Рыцари рейха - страница 23



Она выразительно глянула на дверь.

Монах кивнул. Монах подобрел лицом, хотя глаза его по-прежнему обдавали стальным холодком.

– Что ж, есть еще один способ, дочь моя. Верный способ. Если ты сильна духом и крепка верой, то во искупление грехов своих не медля отправляйся в Святую Землю поклониться Гробу Господню. Я знавал немало женщин, чье иссохшее чрево оживало после паломничества к Иерусалимским святыням. Думаю, Господь, видя твое усердие и раскаяние, смилостивится и над тобой тоже. И в великой милости своей простит грех великий. И тебе простит, и Вацлаву твоему.

Агделайда Краковская посветлела. Вновь пала на колени, прильнула устами к крепкой руке странника:

– Благодарю, святой отец! Надежда, что мне подарена…

Рука богомольца вырвалась. Указательный палец поднялся назидательно.

– Уйми веселье и не радуйся прежде времени. Дорога твоя будет нелегкой и долгой. Ибо ты должна смирить гордыню и отправиться в путь, как подобает кающейся грешнице – без свиты, без мужниной или чьей-либо еще защиты, пешком и в убогом рубище.

Полячка улыбнулась в ответ:

– Для меня это лучше, чем провести остаток дней в монастыре. Сколь ни трудна дорога, рано или поздно она завершится. А уж когда я вернусь к Вацлаву, все у нас будет иначе. Совсем иначе. Вот только…

Она задумалась.

– Что тревожит тебя, дочь моя? – спросил латинянин.

– Вацлав ни за что на свете не согласится отпустить меня одну.

– Даже ради спасения твоей и своей души? Даже ради обретения сына или дочери?

– Видите ли, святой отец, мы уже расставались не единожды. И теперь мой супруг боится потерять меня снова. Я хорошо знаю Вацлава – он, скорее, посадит меня под замок, либо сам отправится следом – тайно ли, явно ли. А ведь это не будет угодно Господу?

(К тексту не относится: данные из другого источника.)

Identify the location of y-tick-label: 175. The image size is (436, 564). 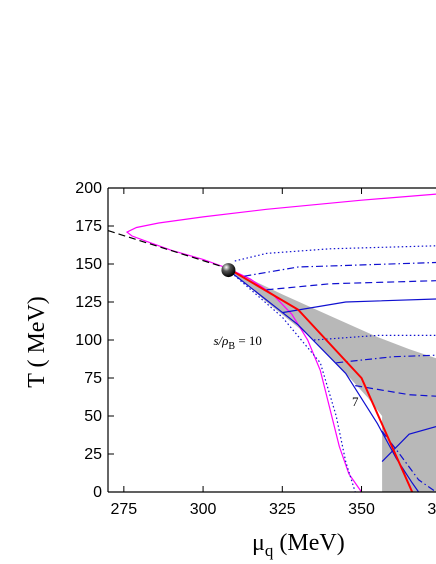
(88, 226).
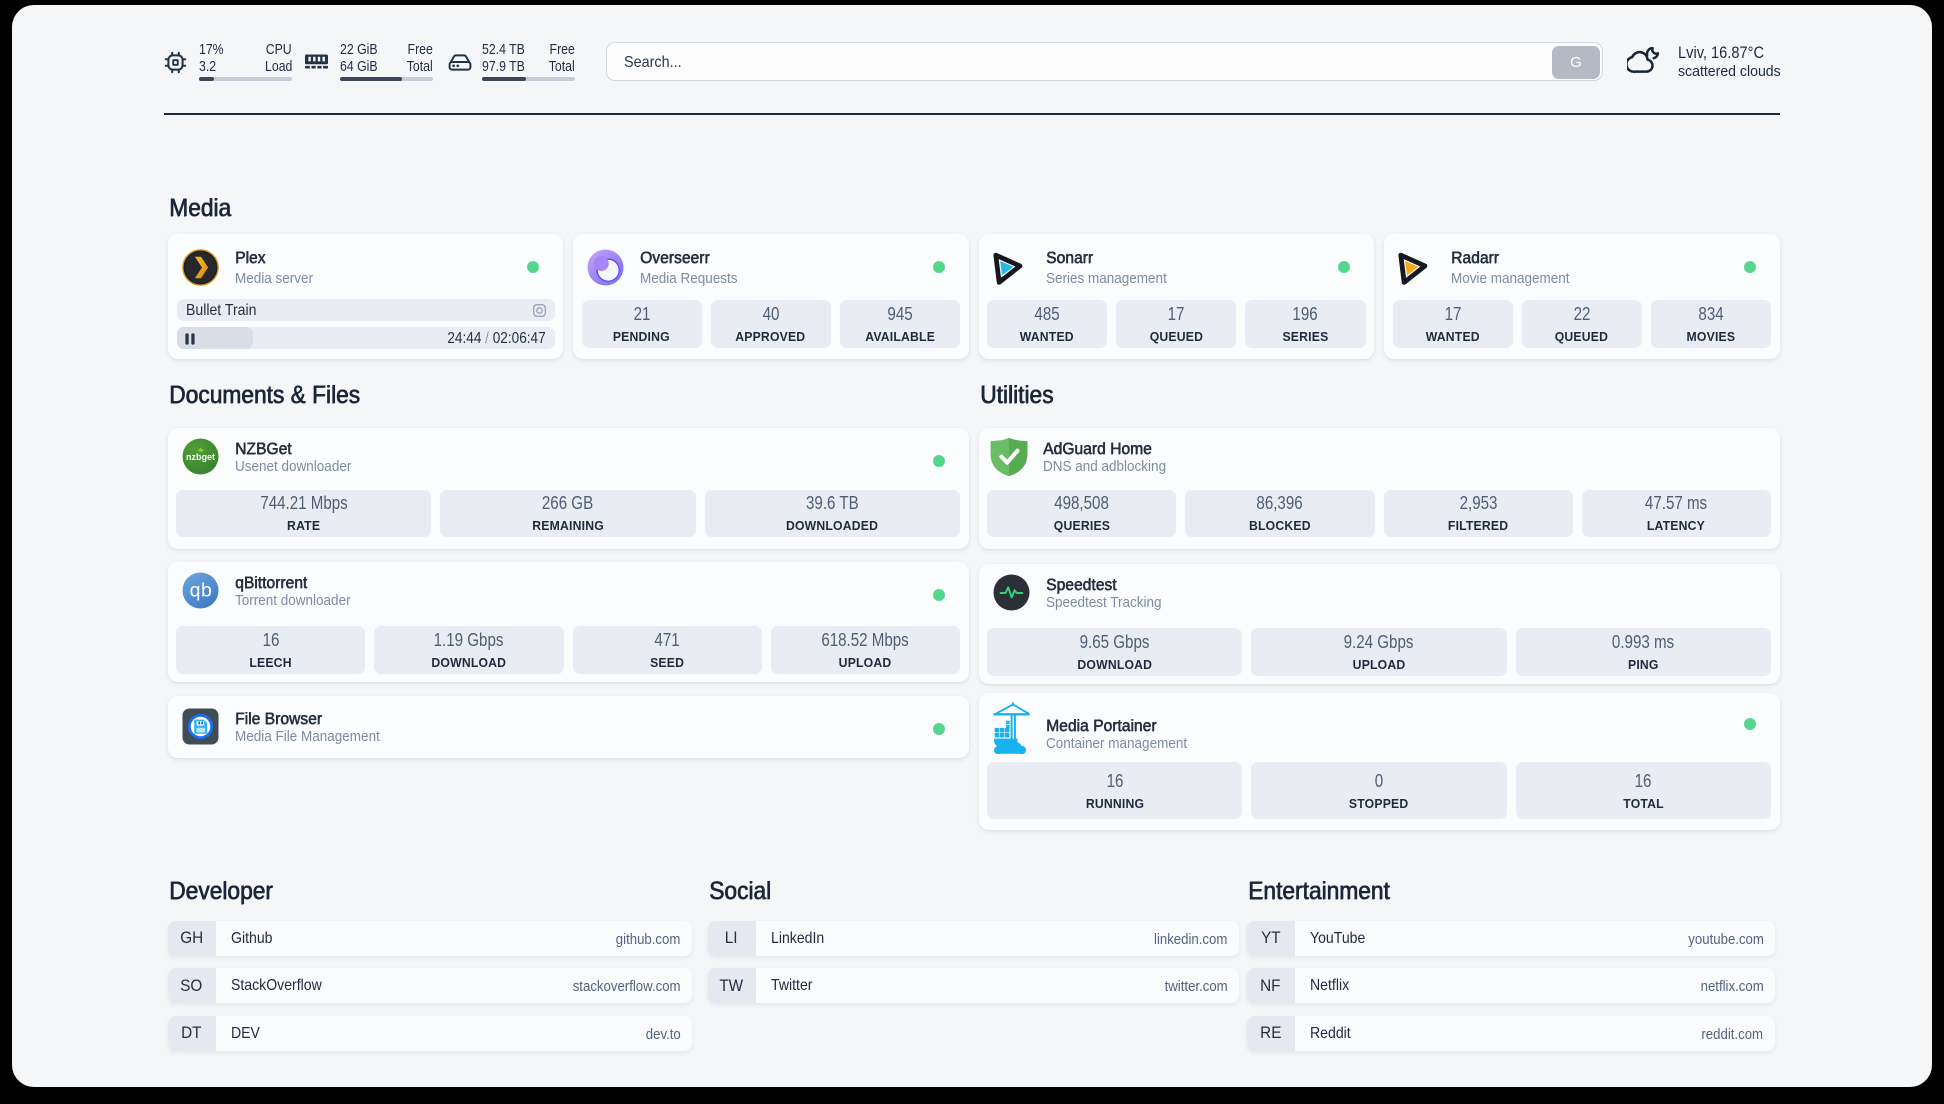 The width and height of the screenshot is (1944, 1104). What do you see at coordinates (200, 456) in the screenshot?
I see `svg-text: nzbget` at bounding box center [200, 456].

Отец Бенедикт чуть скривил губы в подобии улыбки:

– Не будет. Но тебе совсем необязательно говорить обо всем мужу. Коли любит – он поймет и примет тебя после возвращения из Святой Земли. А нет – так нужен ли тебе такой супруг? Решайся.

Аделаида, помолчав несколько секунд, кивнула:

– Я решилась, святой отец.

– А я благословляю! Аминь!

Странствующий монах осенил склоненную голову княжны крестным знамением …

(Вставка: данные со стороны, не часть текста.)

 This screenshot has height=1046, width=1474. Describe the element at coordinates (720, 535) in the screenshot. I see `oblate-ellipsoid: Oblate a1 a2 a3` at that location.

– Ох, и не нравится мне этот латинянин. – Сотник Дмитрий еще раз зыркнул на затянутое пузырем окно.

– Что ж так? – Бурцев и сам не отводил глаз от дома. Неспокойно отчего-то было на душе.

– Да уж больно сыто выглядит для калики перехожего.

– Ну, мало ли… паломников из Святой Земли многие привечают. И накормят, и напоят. Не одни ж Болеслав с Кунигундой такие сердобольные.

Дмитрий гнул свое:

– Вон и Бурангулка верно подметил: пехом монах прибыл, а обувка-то не сбита даже, не стерта. Как же он дошел до Пскова, не стоптав подошвы, а? Не по воздуху же перенесся!

Татарский юзбаши Бурангул стоял тут же – цокал языком, качал головой, твердил без умолку:

– Плохой гость, плохой…

– Да уж, конечно, – из последних сил бодрился Бурцев. – Незваный гость – он завсегда хуже татарина.

Никто не улыбнулся.

– Плохой гость… – повторил степняк.

– Моя тоже так думайся, – вставил свое слово китайский мудрец Сыма Цзян. – Не похожая эта путника на божья человечка. Беда можется статься.

– Ну, хватит вам, накаркаете еще!

Блин, сговорились, они, что ли… Вот ведь тоже друзья-соратнички! Вместо того, чтоб успокоить – нервы треплют. Хорошо хоть Освальд со Збыславом и дядькой Адамом не принимают участия в импровизированном слете кассандр. Пока новгородец, татарин и китаец в три голоса грузили воеводу мрачными пророчествами, польский рыцарь, здоровяк-литвин и пожилой прусский лучник оживленно обсуждали новости, принесенные пилигримом из Польши.